▶ Consegna: Stampa tutti i record qui sotto, riga per riga, senza cambiare nulla.

┌──

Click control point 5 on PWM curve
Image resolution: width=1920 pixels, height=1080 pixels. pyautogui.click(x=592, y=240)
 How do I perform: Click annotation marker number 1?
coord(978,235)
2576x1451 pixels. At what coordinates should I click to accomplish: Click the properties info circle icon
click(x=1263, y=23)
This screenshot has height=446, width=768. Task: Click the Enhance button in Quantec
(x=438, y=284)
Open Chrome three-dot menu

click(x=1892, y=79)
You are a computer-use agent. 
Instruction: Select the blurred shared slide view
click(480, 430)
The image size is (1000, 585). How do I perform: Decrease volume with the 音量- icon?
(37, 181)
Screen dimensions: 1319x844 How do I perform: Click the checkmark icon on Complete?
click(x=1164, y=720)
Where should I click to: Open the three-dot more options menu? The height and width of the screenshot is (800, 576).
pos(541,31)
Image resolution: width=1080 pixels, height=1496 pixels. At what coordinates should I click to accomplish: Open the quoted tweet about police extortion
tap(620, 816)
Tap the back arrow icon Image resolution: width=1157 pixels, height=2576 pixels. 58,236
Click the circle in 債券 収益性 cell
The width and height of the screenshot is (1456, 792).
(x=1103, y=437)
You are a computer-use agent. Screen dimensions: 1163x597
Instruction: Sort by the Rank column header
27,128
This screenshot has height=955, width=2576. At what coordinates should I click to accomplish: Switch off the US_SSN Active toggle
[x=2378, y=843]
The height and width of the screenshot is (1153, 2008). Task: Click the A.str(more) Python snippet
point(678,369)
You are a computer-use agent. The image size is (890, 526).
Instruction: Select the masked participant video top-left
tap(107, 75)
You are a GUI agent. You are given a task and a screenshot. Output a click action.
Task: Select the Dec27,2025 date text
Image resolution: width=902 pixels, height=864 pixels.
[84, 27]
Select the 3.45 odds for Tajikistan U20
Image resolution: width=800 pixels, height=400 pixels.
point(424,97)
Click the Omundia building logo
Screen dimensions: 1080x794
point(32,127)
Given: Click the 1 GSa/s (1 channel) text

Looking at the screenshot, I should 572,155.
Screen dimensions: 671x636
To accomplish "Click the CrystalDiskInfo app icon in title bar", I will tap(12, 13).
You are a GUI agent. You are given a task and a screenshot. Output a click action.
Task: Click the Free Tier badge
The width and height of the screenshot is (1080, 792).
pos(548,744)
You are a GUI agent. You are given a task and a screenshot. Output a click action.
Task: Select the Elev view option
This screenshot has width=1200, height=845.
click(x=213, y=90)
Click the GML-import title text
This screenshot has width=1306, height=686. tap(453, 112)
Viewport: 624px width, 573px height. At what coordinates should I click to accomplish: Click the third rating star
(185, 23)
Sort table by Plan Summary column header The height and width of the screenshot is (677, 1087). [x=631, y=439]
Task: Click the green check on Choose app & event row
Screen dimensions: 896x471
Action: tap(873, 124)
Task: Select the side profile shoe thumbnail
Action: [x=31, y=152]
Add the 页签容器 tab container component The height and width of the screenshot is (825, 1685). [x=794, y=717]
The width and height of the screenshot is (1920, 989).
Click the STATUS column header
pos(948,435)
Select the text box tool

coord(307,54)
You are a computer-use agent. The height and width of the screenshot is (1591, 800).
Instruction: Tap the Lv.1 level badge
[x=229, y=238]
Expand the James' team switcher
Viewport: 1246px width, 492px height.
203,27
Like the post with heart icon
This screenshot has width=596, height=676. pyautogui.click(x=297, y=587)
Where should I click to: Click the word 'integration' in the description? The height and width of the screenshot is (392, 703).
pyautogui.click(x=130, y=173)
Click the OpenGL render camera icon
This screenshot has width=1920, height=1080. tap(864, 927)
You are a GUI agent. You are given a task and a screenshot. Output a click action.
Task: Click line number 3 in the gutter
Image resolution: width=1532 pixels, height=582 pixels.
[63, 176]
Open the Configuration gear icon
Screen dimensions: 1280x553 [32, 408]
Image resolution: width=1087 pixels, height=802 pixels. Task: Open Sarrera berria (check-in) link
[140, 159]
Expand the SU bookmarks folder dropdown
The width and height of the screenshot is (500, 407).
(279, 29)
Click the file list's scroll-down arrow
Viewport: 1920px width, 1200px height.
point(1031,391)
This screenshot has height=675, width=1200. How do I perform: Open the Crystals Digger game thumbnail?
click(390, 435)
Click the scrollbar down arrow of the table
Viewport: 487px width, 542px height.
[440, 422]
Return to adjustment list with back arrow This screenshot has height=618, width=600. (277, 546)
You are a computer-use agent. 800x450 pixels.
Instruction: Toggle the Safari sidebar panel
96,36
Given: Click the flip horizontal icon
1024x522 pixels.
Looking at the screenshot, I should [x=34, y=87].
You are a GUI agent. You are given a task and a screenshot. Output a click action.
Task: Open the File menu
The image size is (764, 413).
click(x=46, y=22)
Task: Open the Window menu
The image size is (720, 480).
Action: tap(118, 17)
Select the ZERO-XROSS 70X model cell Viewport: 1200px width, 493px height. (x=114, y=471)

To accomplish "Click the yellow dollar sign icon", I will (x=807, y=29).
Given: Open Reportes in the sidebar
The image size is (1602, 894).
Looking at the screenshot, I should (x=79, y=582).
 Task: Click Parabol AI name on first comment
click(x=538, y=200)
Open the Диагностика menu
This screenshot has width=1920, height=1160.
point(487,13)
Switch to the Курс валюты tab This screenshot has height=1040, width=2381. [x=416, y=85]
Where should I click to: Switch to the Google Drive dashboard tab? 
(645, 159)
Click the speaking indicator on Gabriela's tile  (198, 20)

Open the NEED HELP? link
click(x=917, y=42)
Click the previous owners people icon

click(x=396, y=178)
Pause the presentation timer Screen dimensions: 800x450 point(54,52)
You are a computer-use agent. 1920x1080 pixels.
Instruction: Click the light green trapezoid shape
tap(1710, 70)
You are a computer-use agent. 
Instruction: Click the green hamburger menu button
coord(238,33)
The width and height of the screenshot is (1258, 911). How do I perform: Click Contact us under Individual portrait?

└──

▶ Svolgimento:
Click control point 5 on PWM curve
Image resolution: width=1920 pixels, height=1080 pixels. pyautogui.click(x=592, y=240)
 How do I perform: Click annotation marker number 1?
coord(978,235)
2576x1451 pixels. At what coordinates should I click to accomplish: Click the properties info circle icon
click(x=1263, y=23)
This screenshot has height=446, width=768. Task: Click the Enhance button in Quantec
(x=438, y=284)
Open Chrome three-dot menu

click(x=1892, y=79)
You are a computer-use agent. 
Instruction: Select the blurred shared slide view
click(480, 430)
The image size is (1000, 585). How do I perform: Decrease volume with the 音量- icon?
(37, 181)
Screen dimensions: 1319x844 How do I perform: Click the checkmark icon on Complete?
click(x=1164, y=720)
Where should I click to: Open the three-dot more options menu? The height and width of the screenshot is (800, 576).
pos(541,31)
Image resolution: width=1080 pixels, height=1496 pixels. At what coordinates should I click to accomplish: Open the quoted tweet about police extortion
tap(620, 816)
Tap the back arrow icon Image resolution: width=1157 pixels, height=2576 pixels. 58,236
Click the circle in 債券 収益性 cell
The width and height of the screenshot is (1456, 792).
(x=1103, y=437)
You are a computer-use agent. Screen dimensions: 1163x597
Instruction: Sort by the Rank column header
27,128
This screenshot has height=955, width=2576. At what coordinates should I click to accomplish: Switch off the US_SSN Active toggle
[x=2378, y=843]
The height and width of the screenshot is (1153, 2008). Task: Click the A.str(more) Python snippet
point(678,369)
You are a computer-use agent. The image size is (890, 526).
Instruction: Select the masked participant video top-left
tap(107, 75)
You are a GUI agent. You are given a task and a screenshot. Output a click action.
Task: Select the Dec27,2025 date text
Image resolution: width=902 pixels, height=864 pixels.
[84, 27]
Select the 3.45 odds for Tajikistan U20
Image resolution: width=800 pixels, height=400 pixels.
point(424,97)
Click the Omundia building logo
Screen dimensions: 1080x794
point(32,127)
Given: Click the 1 GSa/s (1 channel) text

Looking at the screenshot, I should 572,155.
Screen dimensions: 671x636
To accomplish "Click the CrystalDiskInfo app icon in title bar", I will tap(12, 13).
You are a GUI agent. You are given a task and a screenshot. Output a click action.
Task: Click the Free Tier badge
The width and height of the screenshot is (1080, 792).
pos(548,744)
You are a GUI agent. You are given a task and a screenshot. Output a click action.
Task: Select the Elev view option
This screenshot has width=1200, height=845.
click(x=213, y=90)
Click the GML-import title text
This screenshot has width=1306, height=686. tap(453, 112)
Viewport: 624px width, 573px height. At what coordinates should I click to accomplish: Click the third rating star
(185, 23)
Sort table by Plan Summary column header The height and width of the screenshot is (677, 1087). [x=631, y=439]
Task: Click the green check on Choose app & event row
Screen dimensions: 896x471
Action: tap(873, 124)
Task: Select the side profile shoe thumbnail
Action: [x=31, y=152]
Add the 页签容器 tab container component The height and width of the screenshot is (825, 1685). [x=794, y=717]
The width and height of the screenshot is (1920, 989).
Click the STATUS column header
pos(948,435)
Select the text box tool

coord(307,54)
You are a computer-use agent. The height and width of the screenshot is (1591, 800).
Instruction: Tap the Lv.1 level badge
[x=229, y=238]
Expand the James' team switcher
Viewport: 1246px width, 492px height.
203,27
Like the post with heart icon
This screenshot has width=596, height=676. pyautogui.click(x=297, y=587)
Where should I click to: Click the word 'integration' in the description? The height and width of the screenshot is (392, 703).
pyautogui.click(x=130, y=173)
Click the OpenGL render camera icon
This screenshot has width=1920, height=1080. tap(864, 927)
You are a GUI agent. You are given a task and a screenshot. Output a click action.
Task: Click line number 3 in the gutter
Image resolution: width=1532 pixels, height=582 pixels.
[63, 176]
Open the Configuration gear icon
Screen dimensions: 1280x553 [32, 408]
Image resolution: width=1087 pixels, height=802 pixels. Task: Open Sarrera berria (check-in) link
[140, 159]
Expand the SU bookmarks folder dropdown
The width and height of the screenshot is (500, 407).
(279, 29)
Click the file list's scroll-down arrow
Viewport: 1920px width, 1200px height.
point(1031,391)
This screenshot has height=675, width=1200. How do I perform: Open the Crystals Digger game thumbnail?
click(390, 435)
Click the scrollbar down arrow of the table
Viewport: 487px width, 542px height.
[440, 422]
Return to adjustment list with back arrow This screenshot has height=618, width=600. (277, 546)
You are a computer-use agent. 800x450 pixels.
Instruction: Toggle the Safari sidebar panel
96,36
Given: Click the flip horizontal icon
1024x522 pixels.
Looking at the screenshot, I should [x=34, y=87].
You are a GUI agent. You are given a task and a screenshot. Output a click action.
Task: Open the File menu
The image size is (764, 413).
click(x=46, y=22)
Task: Open the Window menu
The image size is (720, 480).
Action: tap(118, 17)
Select the ZERO-XROSS 70X model cell Viewport: 1200px width, 493px height. (x=114, y=471)

To accomplish "Click the yellow dollar sign icon", I will (x=807, y=29).
Given: Open Reportes in the sidebar
The image size is (1602, 894).
Looking at the screenshot, I should (x=79, y=582).
 Task: Click Parabol AI name on first comment
click(x=538, y=200)
Open the Диагностика menu
This screenshot has width=1920, height=1160.
point(487,13)
Switch to the Курс валюты tab This screenshot has height=1040, width=2381. [x=416, y=85]
Where should I click to: Switch to the Google Drive dashboard tab? 
(645, 159)
Click the speaking indicator on Gabriela's tile  (198, 20)

Open the NEED HELP? link
click(x=917, y=42)
Click the previous owners people icon

click(x=396, y=178)
Pause the presentation timer Screen dimensions: 800x450 point(54,52)
You are a computer-use agent. 1920x1080 pixels.
Instruction: Click the light green trapezoid shape
tap(1710, 70)
You are a computer-use agent. 
Instruction: Click the green hamburger menu button
coord(238,33)
The width and height of the screenshot is (1258, 911). How do I perform: Click Contact us under Individual portrait?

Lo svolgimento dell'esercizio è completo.